結束力の欠如は、3つの形で現われたと言えるだろう。第1は、多くの国で見受けられた政権に対する国民の離反。経済危機を引き起こした南ヨーロッパの国々では、緊縮財政による景気の悪化に国民が耐えられなかった。いくつかの政権が倒れ、後を継いだ政権は財政再建の手を緩めざるをえなかった。その結果、景気は上向いたが、国民の不満はまだ多くの国でくすぶり続けている。

一方、南を支援した北ヨーロッパ諸国でも、国民の不満は増大した。われわれの税金を使って、なぜ南の国民を助けなければならないのか。いわゆる“アリとキリギリス”の理屈である。最大の経済大国であるドイツでも大きな問題となり、メルケル政権もこの議論を抑えるのに大汗をかいた。

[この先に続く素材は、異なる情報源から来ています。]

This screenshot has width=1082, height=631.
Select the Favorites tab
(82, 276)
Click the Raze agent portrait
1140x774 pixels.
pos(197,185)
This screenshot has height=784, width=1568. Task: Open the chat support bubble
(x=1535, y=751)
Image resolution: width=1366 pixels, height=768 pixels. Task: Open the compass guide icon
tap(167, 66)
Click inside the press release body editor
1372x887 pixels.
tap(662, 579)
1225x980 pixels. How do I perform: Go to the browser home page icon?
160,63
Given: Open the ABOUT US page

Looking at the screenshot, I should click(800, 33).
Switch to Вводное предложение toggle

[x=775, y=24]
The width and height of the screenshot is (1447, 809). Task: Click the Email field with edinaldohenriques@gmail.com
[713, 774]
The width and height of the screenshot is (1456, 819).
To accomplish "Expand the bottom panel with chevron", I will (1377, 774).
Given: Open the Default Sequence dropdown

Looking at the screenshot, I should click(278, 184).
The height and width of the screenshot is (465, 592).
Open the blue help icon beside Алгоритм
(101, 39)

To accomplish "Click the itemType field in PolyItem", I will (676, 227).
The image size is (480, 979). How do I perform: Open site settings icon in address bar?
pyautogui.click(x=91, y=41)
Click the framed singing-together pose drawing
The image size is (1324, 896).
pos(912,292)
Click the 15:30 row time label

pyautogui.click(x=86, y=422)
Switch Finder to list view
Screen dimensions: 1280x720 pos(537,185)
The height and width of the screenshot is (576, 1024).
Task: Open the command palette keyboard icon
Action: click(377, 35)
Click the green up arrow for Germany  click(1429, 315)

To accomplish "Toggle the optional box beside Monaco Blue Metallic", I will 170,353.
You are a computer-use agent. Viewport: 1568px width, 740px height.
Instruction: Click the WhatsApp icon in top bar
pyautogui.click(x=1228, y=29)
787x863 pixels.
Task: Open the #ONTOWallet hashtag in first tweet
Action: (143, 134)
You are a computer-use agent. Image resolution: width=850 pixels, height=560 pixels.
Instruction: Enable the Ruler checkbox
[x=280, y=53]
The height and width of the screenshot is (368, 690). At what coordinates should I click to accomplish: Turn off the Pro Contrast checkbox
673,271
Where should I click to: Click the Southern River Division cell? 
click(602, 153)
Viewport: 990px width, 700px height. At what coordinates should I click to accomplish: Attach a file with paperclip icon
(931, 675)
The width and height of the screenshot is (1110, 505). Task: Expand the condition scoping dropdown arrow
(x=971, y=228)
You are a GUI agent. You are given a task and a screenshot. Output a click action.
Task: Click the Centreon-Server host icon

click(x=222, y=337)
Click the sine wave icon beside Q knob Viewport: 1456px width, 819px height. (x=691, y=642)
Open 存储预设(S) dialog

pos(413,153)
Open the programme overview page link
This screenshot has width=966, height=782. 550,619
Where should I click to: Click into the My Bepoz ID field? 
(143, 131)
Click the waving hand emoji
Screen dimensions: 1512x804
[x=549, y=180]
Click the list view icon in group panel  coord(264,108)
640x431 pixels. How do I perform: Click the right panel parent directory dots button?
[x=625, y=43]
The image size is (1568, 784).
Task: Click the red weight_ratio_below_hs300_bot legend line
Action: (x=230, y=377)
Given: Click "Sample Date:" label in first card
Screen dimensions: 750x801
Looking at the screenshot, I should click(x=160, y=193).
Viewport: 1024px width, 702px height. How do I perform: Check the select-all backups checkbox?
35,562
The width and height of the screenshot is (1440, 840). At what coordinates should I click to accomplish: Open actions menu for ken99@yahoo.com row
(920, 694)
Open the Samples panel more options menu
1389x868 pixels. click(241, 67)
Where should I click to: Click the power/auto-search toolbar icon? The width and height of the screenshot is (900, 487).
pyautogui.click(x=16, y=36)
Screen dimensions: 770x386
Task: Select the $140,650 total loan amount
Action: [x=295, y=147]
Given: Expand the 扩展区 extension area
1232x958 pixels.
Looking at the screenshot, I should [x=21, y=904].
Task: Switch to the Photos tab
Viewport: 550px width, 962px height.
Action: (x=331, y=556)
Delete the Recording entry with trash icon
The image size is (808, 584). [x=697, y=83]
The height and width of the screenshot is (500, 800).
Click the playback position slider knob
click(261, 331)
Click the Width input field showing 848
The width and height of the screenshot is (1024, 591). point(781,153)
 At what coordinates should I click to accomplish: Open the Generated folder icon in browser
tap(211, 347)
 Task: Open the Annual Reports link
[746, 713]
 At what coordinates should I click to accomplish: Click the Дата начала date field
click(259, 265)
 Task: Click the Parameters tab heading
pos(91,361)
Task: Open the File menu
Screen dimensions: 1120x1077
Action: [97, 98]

ここから第2の対立が生じる。南ヨーロッパの国民は、われわれが緊縮財政と不況に耐えなければならないのは、北の圧力があるためだと感じる。その一方で北ヨーロッパの国民は、南がしっかりしないから、われわれが支援しなければならないと憤慨する。。これがヨーロッパの新しい“南北問題”である。

                                 (続きは来週サタデー)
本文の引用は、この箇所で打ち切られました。